_Entries supplied:_

* START *

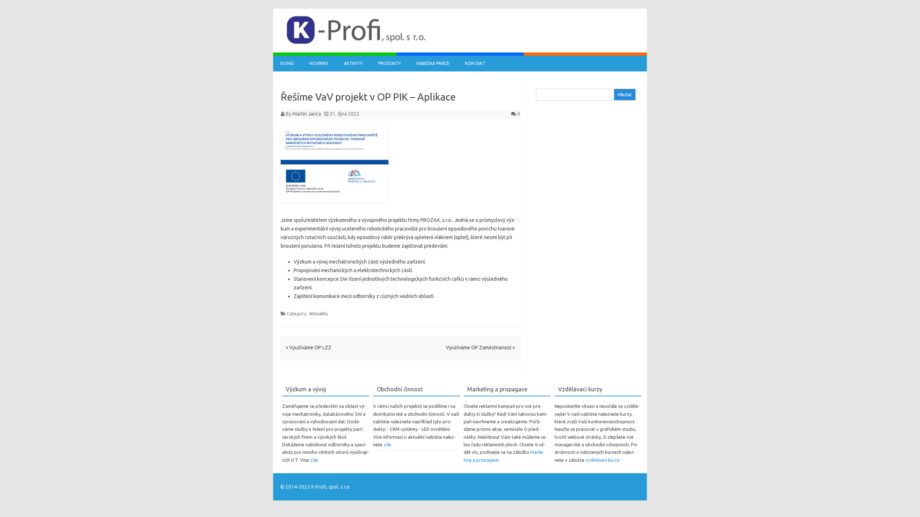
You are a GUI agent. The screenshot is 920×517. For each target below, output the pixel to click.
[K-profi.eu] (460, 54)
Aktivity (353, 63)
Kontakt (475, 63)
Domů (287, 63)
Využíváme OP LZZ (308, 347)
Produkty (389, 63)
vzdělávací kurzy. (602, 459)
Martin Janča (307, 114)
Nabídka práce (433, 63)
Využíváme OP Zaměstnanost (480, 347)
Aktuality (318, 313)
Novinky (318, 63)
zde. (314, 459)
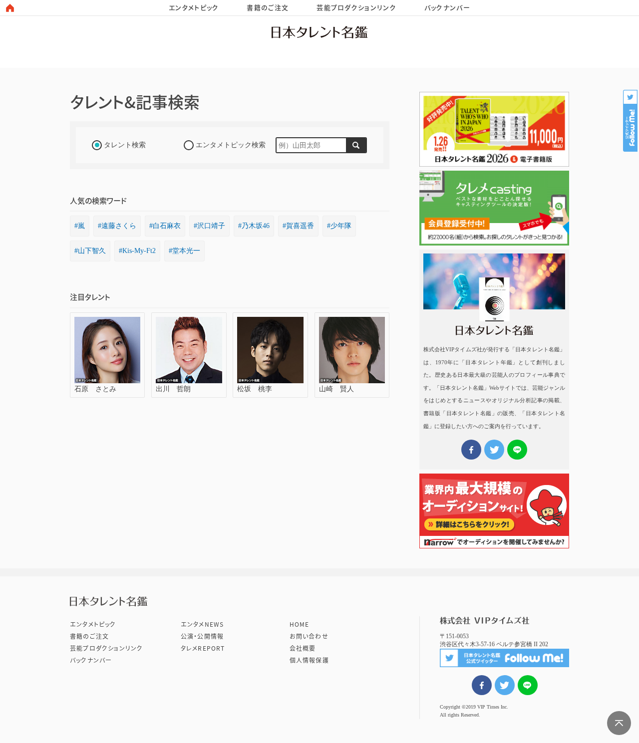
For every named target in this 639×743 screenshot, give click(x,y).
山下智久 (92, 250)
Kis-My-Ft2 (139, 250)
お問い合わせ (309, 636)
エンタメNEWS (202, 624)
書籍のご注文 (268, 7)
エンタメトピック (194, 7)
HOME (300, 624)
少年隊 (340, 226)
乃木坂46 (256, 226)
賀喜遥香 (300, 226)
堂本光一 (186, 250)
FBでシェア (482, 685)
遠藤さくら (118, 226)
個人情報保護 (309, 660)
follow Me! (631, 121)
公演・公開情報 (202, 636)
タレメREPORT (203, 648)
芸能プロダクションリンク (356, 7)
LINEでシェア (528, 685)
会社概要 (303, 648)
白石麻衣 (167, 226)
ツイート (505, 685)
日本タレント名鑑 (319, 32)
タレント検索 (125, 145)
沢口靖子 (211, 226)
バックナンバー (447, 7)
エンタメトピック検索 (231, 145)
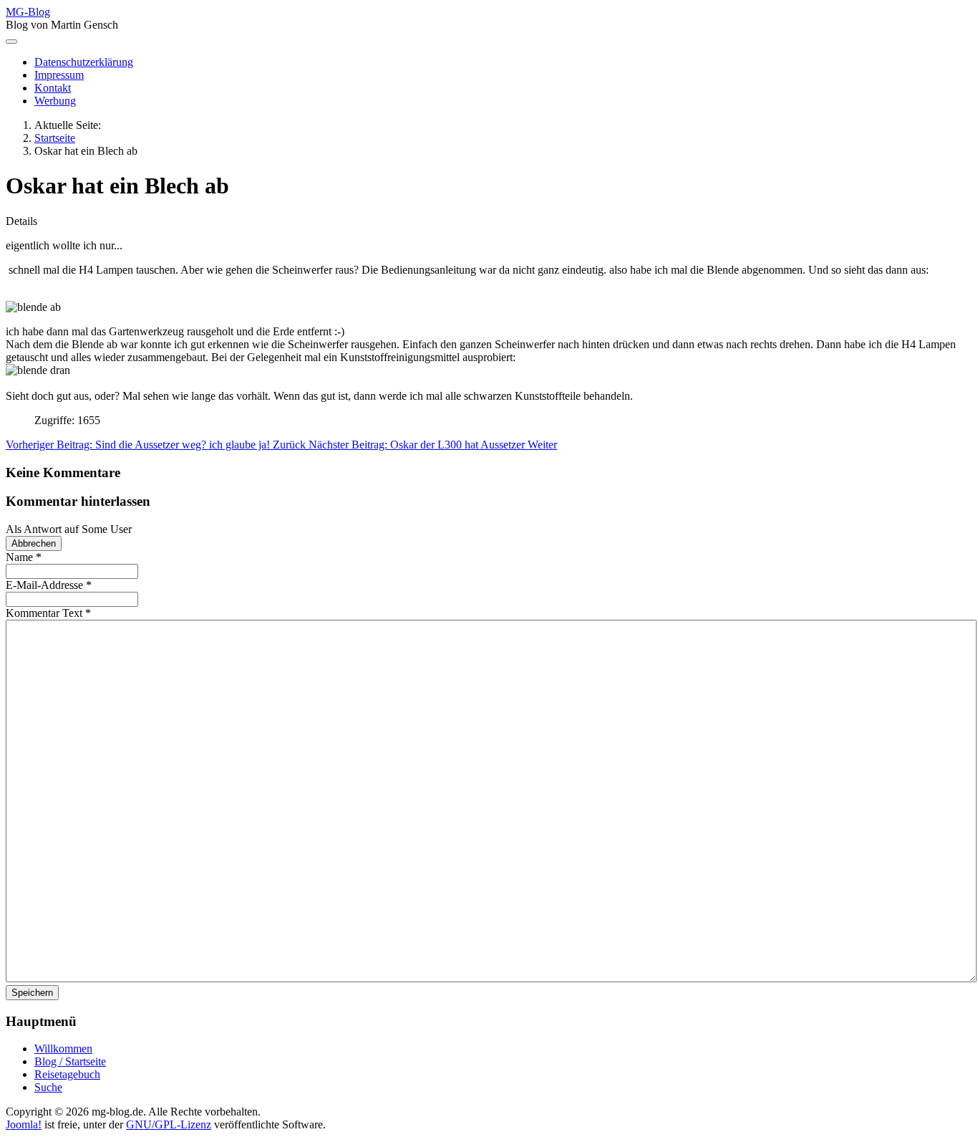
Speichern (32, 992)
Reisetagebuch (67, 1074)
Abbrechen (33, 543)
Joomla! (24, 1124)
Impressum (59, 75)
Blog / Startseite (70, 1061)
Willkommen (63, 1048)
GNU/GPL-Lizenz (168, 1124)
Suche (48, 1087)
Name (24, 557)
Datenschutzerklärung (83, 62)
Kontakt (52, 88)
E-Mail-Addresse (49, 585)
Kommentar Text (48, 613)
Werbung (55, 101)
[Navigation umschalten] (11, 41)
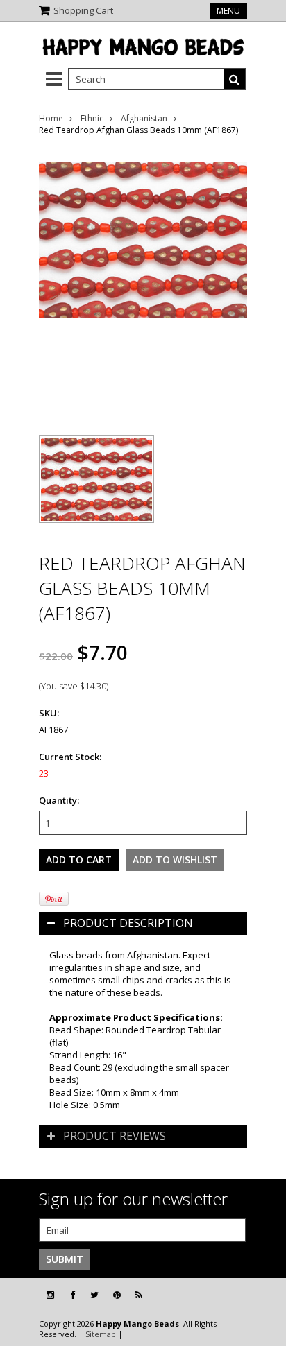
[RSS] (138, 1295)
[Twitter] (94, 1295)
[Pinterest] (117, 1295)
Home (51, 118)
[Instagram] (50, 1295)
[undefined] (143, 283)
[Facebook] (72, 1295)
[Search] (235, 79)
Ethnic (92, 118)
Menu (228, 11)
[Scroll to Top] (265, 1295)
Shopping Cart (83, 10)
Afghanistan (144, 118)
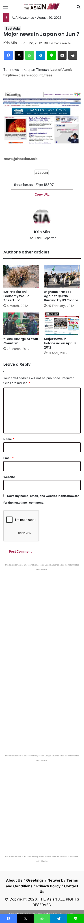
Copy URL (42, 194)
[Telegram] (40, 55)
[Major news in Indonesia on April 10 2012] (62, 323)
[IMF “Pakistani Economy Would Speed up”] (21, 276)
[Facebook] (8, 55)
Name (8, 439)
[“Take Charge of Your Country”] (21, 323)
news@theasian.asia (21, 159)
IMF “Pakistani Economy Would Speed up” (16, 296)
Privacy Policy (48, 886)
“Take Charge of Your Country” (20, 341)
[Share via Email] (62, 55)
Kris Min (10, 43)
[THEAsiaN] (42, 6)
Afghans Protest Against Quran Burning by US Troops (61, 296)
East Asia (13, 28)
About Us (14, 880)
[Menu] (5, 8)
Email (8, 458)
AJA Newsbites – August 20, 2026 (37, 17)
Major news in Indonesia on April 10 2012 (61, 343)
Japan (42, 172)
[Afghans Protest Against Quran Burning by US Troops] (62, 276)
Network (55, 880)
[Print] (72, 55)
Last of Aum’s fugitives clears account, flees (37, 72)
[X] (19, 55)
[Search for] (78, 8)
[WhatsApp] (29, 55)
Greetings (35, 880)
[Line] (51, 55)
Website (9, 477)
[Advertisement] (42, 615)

* END *

_Exercise directions:_ Please render all the material above as a two-column CSV with the columns "text" and "answer", giving one row for each text paired with its answer. Put each value in its own quoted field with line breaks turned into spaces, and leave the pictures out.

_Task solution:_
text,answer
"You are a GUI agent. The screenshot is 920×517. For each target below, output the pixel to click. [K-profi.eu]","(460, 54)"
"Aktivity","(353, 63)"
"Kontakt","(475, 63)"
"Domů","(287, 63)"
"Využíváme OP LZZ","(308, 347)"
"Produkty","(389, 63)"
"vzdělávací kurzy.","(602, 459)"
"Martin Janča","(307, 114)"
"Nabídka práce","(433, 63)"
"Využíváme OP Zaměstnanost","(480, 347)"
"Aktuality","(318, 313)"
"Novinky","(318, 63)"
"zde.","(314, 459)"
"For every named target in this 639×743 screenshot, give click(x,y). 山下智久","(92, 250)"
"Kis-My-Ft2","(139, 250)"
"お問い合わせ","(309, 636)"
"エンタメNEWS","(202, 624)"
"書籍のご注文","(268, 7)"
"エンタメトピック","(194, 7)"
"HOME","(300, 624)"
"少年隊","(340, 226)"
"乃木坂46","(256, 226)"
"賀喜遥香","(300, 226)"
"堂本光一","(186, 250)"
"FBでシェア","(482, 685)"
"遠藤さくら","(118, 226)"
"個人情報保護","(309, 660)"
"follow Me!","(631, 121)"
"公演・公開情報","(202, 636)"
"タレメREPORT","(203, 648)"
"芸能プロダクションリンク","(356, 7)"
"LINEでシェア","(528, 685)"
"会社概要","(303, 648)"
"白石麻衣","(167, 226)"
"ツイート","(505, 685)"
"日本タレント名鑑","(319, 32)"
"タレント検索","(125, 145)"
"沢口靖子","(211, 226)"
"バックナンバー","(447, 7)"
"エンタメトピック検索","(231, 145)"
"Speichern","(32, 992)"
"Reisetagebuch","(67, 1074)"
"Abbrechen","(33, 543)"
"Joomla!","(24, 1124)"
"Impressum","(59, 75)"
"Blog / Startseite","(70, 1061)"
"Willkommen","(63, 1048)"
"GNU/GPL-Lizenz","(168, 1124)"
"Suche","(48, 1087)"
"Name","(24, 557)"
"Datenschutzerklärung","(83, 62)"
"Kontakt","(52, 88)"
"E-Mail-Addresse","(49, 585)"
"Kommentar Text","(48, 613)"
"Werbung","(55, 101)"
"[Navigation umschalten]","(11, 41)"
"[RSS]","(138, 1295)"
"[Twitter]","(94, 1295)"
"[Pinterest]","(117, 1295)"
"Home","(51, 118)"
"[Instagram]","(50, 1295)"
"[undefined]","(143, 283)"
"[Facebook]","(72, 1295)"
"[Search]","(235, 79)"
"Ethnic","(92, 118)"
"Menu","(228, 11)"
"[Scroll to Top]","(265, 1295)"
"Shopping Cart","(83, 10)"
"Afghanistan","(144, 118)"
"Copy URL","(42, 194)"
"[Telegram]","(40, 55)"
"[Major news in Indonesia on April 10 2012]","(62, 323)"
"[IMF “Pakistani Economy Would Speed up”]","(21, 276)"
"[Facebook]","(8, 55)"
"Name","(8, 439)"
"[“Take Charge of Your Country”]","(21, 323)"
"news@theasian.asia","(21, 159)"
"IMF “Pakistani Economy Would Speed up”","(16, 296)"
"Privacy Policy","(48, 886)"
"“Take Charge of Your Country”","(20, 341)"
"[Share via Email]","(62, 55)"
"Kris Min","(10, 43)"
"[THEAsiaN]","(42, 6)"
"Afghans Protest Against Quran Burning by US Troops","(61, 296)"
"East Asia","(13, 28)"
"About Us","(14, 880)"
"[Menu]","(5, 8)"
"Email","(8, 458)"
"AJA Newsbites – August 20, 2026","(37, 17)"
"Major news in Indonesia on April 10 2012","(61, 343)"
"Japan","(42, 172)"
"[Afghans Protest Against Quran Burning by US Troops]","(62, 276)"
"Network","(55, 880)"
"[Print]","(72, 55)"
"Last of Aum’s fugitives clears account, flees","(37, 72)"
"[X]","(19, 55)"
"[Search for]","(78, 8)"
"[WhatsApp]","(29, 55)"
"Greetings","(35, 880)"
"[Line]","(51, 55)"
"Website","(9, 477)"
"[Advertisement]","(42, 615)"